_Exercise brief:_ Restate all of the data precisely, omitting nothing.

_Dataset excerpts:_
****************

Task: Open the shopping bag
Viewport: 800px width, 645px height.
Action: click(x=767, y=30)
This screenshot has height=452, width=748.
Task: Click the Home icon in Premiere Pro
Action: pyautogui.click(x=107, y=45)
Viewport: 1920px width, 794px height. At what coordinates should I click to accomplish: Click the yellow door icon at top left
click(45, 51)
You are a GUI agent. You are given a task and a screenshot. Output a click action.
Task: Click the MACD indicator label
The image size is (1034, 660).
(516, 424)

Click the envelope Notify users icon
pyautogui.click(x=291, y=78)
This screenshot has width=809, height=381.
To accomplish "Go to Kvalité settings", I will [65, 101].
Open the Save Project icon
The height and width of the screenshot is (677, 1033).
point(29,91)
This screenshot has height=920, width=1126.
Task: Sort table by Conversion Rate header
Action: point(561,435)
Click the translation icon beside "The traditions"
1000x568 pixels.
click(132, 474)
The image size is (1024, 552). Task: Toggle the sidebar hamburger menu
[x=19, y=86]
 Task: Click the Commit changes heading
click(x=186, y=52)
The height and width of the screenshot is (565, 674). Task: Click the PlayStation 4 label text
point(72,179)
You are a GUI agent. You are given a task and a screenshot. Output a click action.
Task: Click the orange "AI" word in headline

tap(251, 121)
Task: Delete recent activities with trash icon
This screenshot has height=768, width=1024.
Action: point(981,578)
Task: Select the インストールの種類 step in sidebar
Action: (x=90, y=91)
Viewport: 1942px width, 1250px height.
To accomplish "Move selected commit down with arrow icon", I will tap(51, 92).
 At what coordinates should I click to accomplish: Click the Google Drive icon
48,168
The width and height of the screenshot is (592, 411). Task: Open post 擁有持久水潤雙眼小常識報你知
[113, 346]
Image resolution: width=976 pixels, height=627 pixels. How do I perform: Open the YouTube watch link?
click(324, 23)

****************

_Answer section:_
Task: Open the shopping bag
Viewport: 800px width, 645px height.
Action: click(x=767, y=30)
This screenshot has height=452, width=748.
Task: Click the Home icon in Premiere Pro
Action: pyautogui.click(x=107, y=45)
Viewport: 1920px width, 794px height. At what coordinates should I click to accomplish: Click the yellow door icon at top left
click(45, 51)
You are a GUI agent. You are given a task and a screenshot. Output a click action.
Task: Click the MACD indicator label
The image size is (1034, 660).
(516, 424)

Click the envelope Notify users icon
pyautogui.click(x=291, y=78)
This screenshot has width=809, height=381.
To accomplish "Go to Kvalité settings", I will [65, 101].
Open the Save Project icon
The height and width of the screenshot is (677, 1033).
point(29,91)
This screenshot has height=920, width=1126.
Task: Sort table by Conversion Rate header
Action: point(561,435)
Click the translation icon beside "The traditions"
1000x568 pixels.
click(132, 474)
The image size is (1024, 552). Task: Toggle the sidebar hamburger menu
[x=19, y=86]
 Task: Click the Commit changes heading
click(x=186, y=52)
The height and width of the screenshot is (565, 674). Task: Click the PlayStation 4 label text
point(72,179)
You are a GUI agent. You are given a task and a screenshot. Output a click action.
Task: Click the orange "AI" word in headline

tap(251, 121)
Task: Delete recent activities with trash icon
This screenshot has height=768, width=1024.
Action: point(981,578)
Task: Select the インストールの種類 step in sidebar
Action: (x=90, y=91)
Viewport: 1942px width, 1250px height.
To accomplish "Move selected commit down with arrow icon", I will tap(51, 92).
 At what coordinates should I click to accomplish: Click the Google Drive icon
48,168
The width and height of the screenshot is (592, 411). Task: Open post 擁有持久水潤雙眼小常識報你知
[113, 346]
Image resolution: width=976 pixels, height=627 pixels. How do I perform: Open the YouTube watch link?
click(324, 23)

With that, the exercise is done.